Kevin Riordan, artist/writer extraordinaire and founder of Stare Magazine (and who also designed the cover of my last and a number of my previous books), sent the poem below in response to an earlier post that referred to Keats' " Ode on a Grecian Urn." He tells me it's by Desmond Skirrow, a British Ad Exec and Mystery/Spy writer:
Ode on a Grecian Urn Summarized
Gods chase
Round vase.
What say?
What play?
Don't know.
Nice, though.
What charmed me about this piece (included in the Oxford Book of Light Verse) is that, as a copywriter, it reminded me of a particular aspect of the job. Often we're asked to translate the most ornately beautiful ideas and concepts into common talk.
I've always loved how scholars describe what St. Jerome did when he turned the Bible into the common language of the time. "He translated it into 'the vulgate'" is how it's put. Some of my favorite poems and literary exercises do something similar.
Here's the first scene of The Skinhead Hamlet by Richard Curtis, found in The Oulipo Compendium. The editors call it an example of "translexical translation" -- or "a form of ... translation that preserves the sense and structure of a source text but substitutes a vocabulary drawn from a radically different semantic field." (p. 234)
ACT 1, SCENE 1: The battlements of Elsinore Castle.
Enter HAMLET, followed by GHOST.
GHOST: Oi! Mush!
HAMLET: Yer?
GHOST: I was fucked! [Exit GHOST.]
HAMLET: O fuck. [Exit HAMLET.]
The complete, "translated" play runs two pages. (235-6)
One more example. This one by Rachel Loden, found in her very cool book, Dick of the Dead. This isn't a
translation into the colloquial--Creeley's "I Know a Man", its host text, was already plain spoken.

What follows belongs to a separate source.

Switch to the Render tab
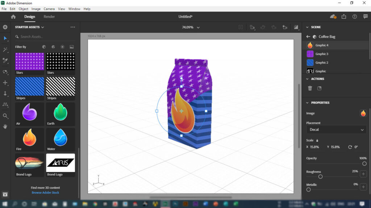The height and width of the screenshot is (208, 371). (49, 17)
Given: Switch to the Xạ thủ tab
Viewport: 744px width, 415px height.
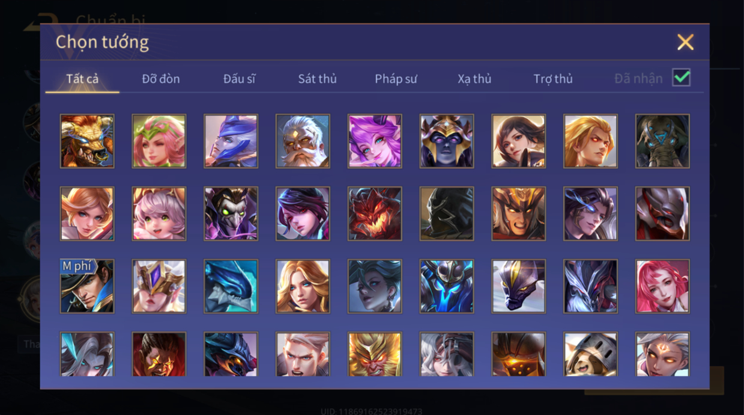Looking at the screenshot, I should pos(474,79).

This piece "modernizes" the original poem in a different way.
To my mind, it captures the historical shift between Creeley's halfway commodified culture (60s/70s) and our own, where we all live inside a huge ad:
I Know a Brand
As I sd to my
friend, because I am
always shopping, -- John, I
sd, which was not his
name, the market sur-
rounds us, what
can we do against
it, or else, shall we &
why not, buy a Jaguar XKR,
floor it, he sd, for
christ's sake, 4.9
seconds to 60 mph.
One of the aspects I've found attractive over the years in work produced by writers catergorized loosely under Flarf or the Unbearables is that both groups (though in very different ways) sometimes play off "literariness" against the contemporary (online and off) vulgate, to hilarious effect -- a little like the "translations" I mention do. By exposing the idiocy of both lexicons, they help keep writing fresh and the satiric tradition alive.